§ **TEXTO**
Agua
Es bueno tener quién lo oriente a uno. Mi sobrino Julio tiene una familia de andarines y fue él quien me habló de una comarca, La Canal de Navarrés, a la que sólo había oído mencionar en los mapas del tiempo. Linda con La Costera, a la que pertenece Vallada, así que hoy nos dirigiremos hacia allá. Antes, sin embargo, decidimos madrugar y recorrer el pueblo vacío de gente y de calor. Sus calles corren en paralelo a la sierra que está al sureste y van subiendo hacia el paraje de las Ermitas. La que corona el paseo es la de S. Sebastián. El camino está flanqueado por cipreses, palmeras y mucho baladre valenciano, las adelfas juanramonianas. La sombra del paseo lo hace más ameno. A la derecha se yergue el Peñón, imponente en su altura y soledad. El verdor de la pinada contrasta con el tono de la piedra desnuda.
Al regresar a casa, Valentín nos espera con un desayuno fastuoso: pa amb oli i tomaca, cafenet, suc de taronja, truita de creïlles... Un lujo, ya digo. Y nos propone ir con su coche, ya que él conoce muy bien la zona, al haber trabajado en Enguera, el pueblo más grande de la comarca. Sin embargo nuestro destino es otro, de nombre bien curioso: Anna. Lo que vamos buscando es hacer algún recorrido a pie por sus numerosos gorgos, no sé si la palabra se relaciona con la francesa gorge, en cuyo caso lo que buscamos son gargantas por las que fluya el agua. Se encuentran a pocos kilómetros de nuestra casita.

§ **FRAGMENTO DEL MATERIAL**

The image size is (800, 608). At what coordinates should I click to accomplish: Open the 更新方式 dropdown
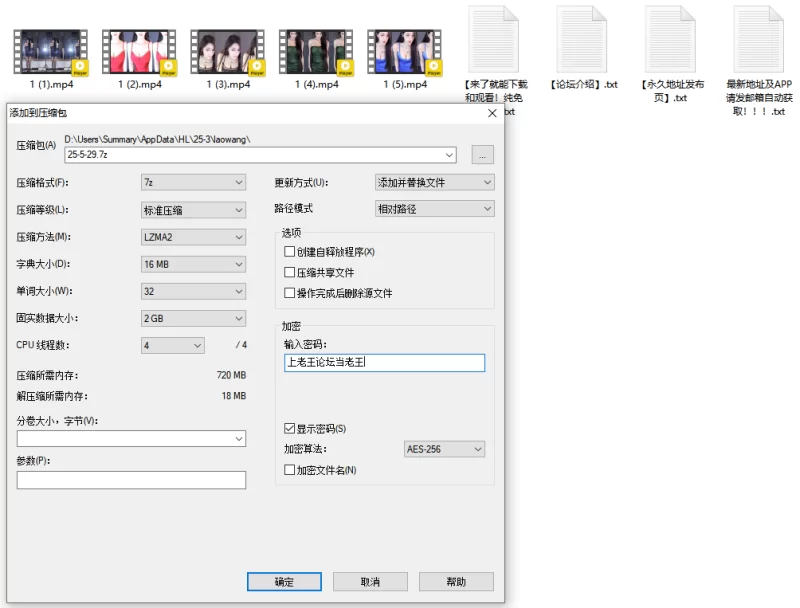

§ **INSTRUCCIONES**
a: Resume en dos oraciones el relato de viaje.
b: Según el relato de viaje, ¿quién habló de la comarca de La Canal de Navarrés?
c: Escribe la continuación del relato de viaje por La Canal de Navarrés a partir de su última oración.

§ **RESPUESTAS EN ORDEN**
a: Tras madrugar, recorren el pueblo vacío y suben por un paseo sombreado de cipreses, palmeras y adelfas hasta la ermita de S. Sebastián, con el Peñón a la derecha. De vuelta, Valentín los espera con un desayuno fastuoso y les ofrece su coche, pero su destino es Anna, donde quieren recorrer a pie sus numerosos gorgos.

b: Julio, el sobrino de quien narra.

c:
Las páginas turísticas de la web hablan de una laguna artificial bastante extensa, con sauces llorones, eucaliptos, olmos, álamos y plataneros que dan sombra abundante, también conocida como la Albufera de Anna. Sin embargo nos parece demasiado artificial y Valen nos encamina hacia las famosas gargantas. El primero es el Gorgo de la Escalera. Aunque el lugar es de apariencia salvaje, la municipalidad ha colocado a un chaval que cobra dos euros por acceder al paraje. Se desciende por una escalera muy empinada, al tiempo que uno se adentra en un auténtico cañón de paredes verticales cargadas de un arbolado espeso y oscuro. Abajo fluye un agua mansa y verde, silenciosa, transparente, que deja ver piedras redondas y lisas y algún pez que no sé como habrá llegado tan arriba.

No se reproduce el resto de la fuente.